# [Provided passage]
ISYE 6501, Week 2 HW

Question 3.1a

Using the same data set (credit_card_data.txt or credit_card_data-headers.txt) as in Question 2.2, use the ksvm or kknn function to find a good classifier: (a) using cross-validation (do this for the k-nearest-neighbors model; SVM is optional)

Below is the code used to answer question 3.1a, along with helpful comments to describe each step. In general, the approach was: Load data and appropriate libraries, split total data set into training (70% of data) and testing (30% of data) data sets, use Leave One Out Cross Validation on the training data set to identify optimal hyperperameters using a k-nearest neighbors model, use identified hyperperameters in a model on the training data to calculate training accuracy, and then run the same model on the test data set to calculate the true reported accuracy. I hypothesized that the training accuracy would be overly optimistic due to random effects, and that the testing accuracy would be lower, but a more true measure of model accuracy.

# -------------------- Code for Question 3.1.A -----------------------------

# -------------------- Load libraries and split data set -----------------------------
# Clear environment

rm(list = ls())

#First, load the kknn library (which contains the kknn function) and read in the data

library(kknn)

cc_data <- read.table("/Users/walkermeadows/OneDrive/GT_ISYE/Week\ 2/credit_card_data.txt", stringsAsFactors = FALSE, header = FALSE)

#Set seed so random variables can be replicated
set.seed(1)

#Generate a random sample of 70% of the rows
random_row<- sample(1:nrow(cc_data),as.integer(0.7*nrow(cc_data)))

#Assign the trainData set to 70% of the original data set.

# [Raw records]

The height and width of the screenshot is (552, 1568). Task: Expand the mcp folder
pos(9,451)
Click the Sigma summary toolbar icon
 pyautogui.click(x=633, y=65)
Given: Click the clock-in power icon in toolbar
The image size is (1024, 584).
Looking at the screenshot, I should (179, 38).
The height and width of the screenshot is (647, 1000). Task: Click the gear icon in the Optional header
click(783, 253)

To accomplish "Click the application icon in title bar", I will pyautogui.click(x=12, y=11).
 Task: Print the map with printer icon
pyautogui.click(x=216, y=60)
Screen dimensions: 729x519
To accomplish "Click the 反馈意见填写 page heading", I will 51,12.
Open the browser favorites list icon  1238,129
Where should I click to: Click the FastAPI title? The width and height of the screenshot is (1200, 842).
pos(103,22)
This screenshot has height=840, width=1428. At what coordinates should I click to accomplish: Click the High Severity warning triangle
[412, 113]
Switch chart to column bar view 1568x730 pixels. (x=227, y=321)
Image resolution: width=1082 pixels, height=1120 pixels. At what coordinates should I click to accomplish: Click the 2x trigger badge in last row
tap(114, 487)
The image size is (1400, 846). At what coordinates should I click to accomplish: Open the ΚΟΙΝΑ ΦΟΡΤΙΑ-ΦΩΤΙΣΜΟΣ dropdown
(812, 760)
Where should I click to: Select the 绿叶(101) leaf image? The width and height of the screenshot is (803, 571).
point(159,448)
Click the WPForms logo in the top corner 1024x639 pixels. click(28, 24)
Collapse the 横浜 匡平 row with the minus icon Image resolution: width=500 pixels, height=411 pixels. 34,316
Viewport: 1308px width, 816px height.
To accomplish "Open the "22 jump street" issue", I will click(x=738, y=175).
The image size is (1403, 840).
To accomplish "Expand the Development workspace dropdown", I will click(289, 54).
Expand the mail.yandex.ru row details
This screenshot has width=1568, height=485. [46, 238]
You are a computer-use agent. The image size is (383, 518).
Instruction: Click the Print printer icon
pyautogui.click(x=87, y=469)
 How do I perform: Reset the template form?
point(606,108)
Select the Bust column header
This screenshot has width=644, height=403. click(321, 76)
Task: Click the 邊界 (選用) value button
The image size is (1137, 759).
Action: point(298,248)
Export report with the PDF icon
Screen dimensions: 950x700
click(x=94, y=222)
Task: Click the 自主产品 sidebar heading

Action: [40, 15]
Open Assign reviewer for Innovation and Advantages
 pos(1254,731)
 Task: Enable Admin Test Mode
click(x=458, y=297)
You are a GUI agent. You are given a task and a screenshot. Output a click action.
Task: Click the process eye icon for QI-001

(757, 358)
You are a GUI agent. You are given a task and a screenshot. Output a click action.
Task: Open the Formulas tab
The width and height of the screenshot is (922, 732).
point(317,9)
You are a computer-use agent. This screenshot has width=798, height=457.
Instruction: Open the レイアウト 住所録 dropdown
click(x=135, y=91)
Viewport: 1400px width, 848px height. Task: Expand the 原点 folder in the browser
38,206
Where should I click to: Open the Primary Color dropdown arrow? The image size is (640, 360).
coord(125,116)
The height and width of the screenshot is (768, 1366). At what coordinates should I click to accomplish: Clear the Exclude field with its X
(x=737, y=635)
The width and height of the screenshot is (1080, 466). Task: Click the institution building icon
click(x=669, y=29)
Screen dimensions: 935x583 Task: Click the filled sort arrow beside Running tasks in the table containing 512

# [Tasks to complete]
[a] From the homework writeup, retype the part that opens with the words containing "ISYE 6501, Week" and closes with "SVM is optional)".
[b] Rewrite the paragraph of the homework writeup that begins "Below is the code used to answer question 3.1a" as a short list that keeps its main facts.
[c] Carry on the homework writeup from the point where it stops.

# [Answers to the exercise]
[a]
ISYE 6501, Week 2 HW

Question 3.1a

Using the same data set (credit_card_data.txt or credit_card_data-headers.txt) as in Question 2.2, use the ksvm or kknn function to find a good classifier: (a) using cross-validation (do this for the k-nearest-neighbors model; SVM is optional)

[b]
- Load the data and the needed libraries.
- Split the full data set into a training set (70% of the data) and a testing set (30%).
- Use leave-one-out cross-validation on the training set to find optimal hyperparameters for a k-nearest-neighbors model.
- Apply those hyperparameters in a model on the training data to calculate training accuracy.
- Run the same model on the test set to calculate the true reported accuracy.
- Hypothesis: training accuracy would be overly optimistic due to random effects, while testing accuracy would be lower but a truer measure of model accuracy.

[c]
trainData = cc_data[random_row,]

#Assign the testData set to the remaining 30% of the original set
testData = cc_data[-random_row,]

#check data formats
#head(trainData)
#head(testData)

#check number of rows in each data set to confirm correct split
#nrow(trainData)
#nrow(testData)

# -------------------- Train hyper perameters on traning data set -----------------------------

#Use LOOCV to determine ideal kernel and k value
train.kknn(as.factor(V11)~V1+V2+V3+V4+V5+V6+V7+V8+V9+V10, data = trainData, kmax = 50, scale = TRUE)

## 
## Call:
## train.kknn(formula = as.factor(V11) ~ V1 + V2 + V3 + V4 + V5 +     V6 + V7 + V8 + V9 + V10, data = trainData, kmax = 50, scale = TRUE)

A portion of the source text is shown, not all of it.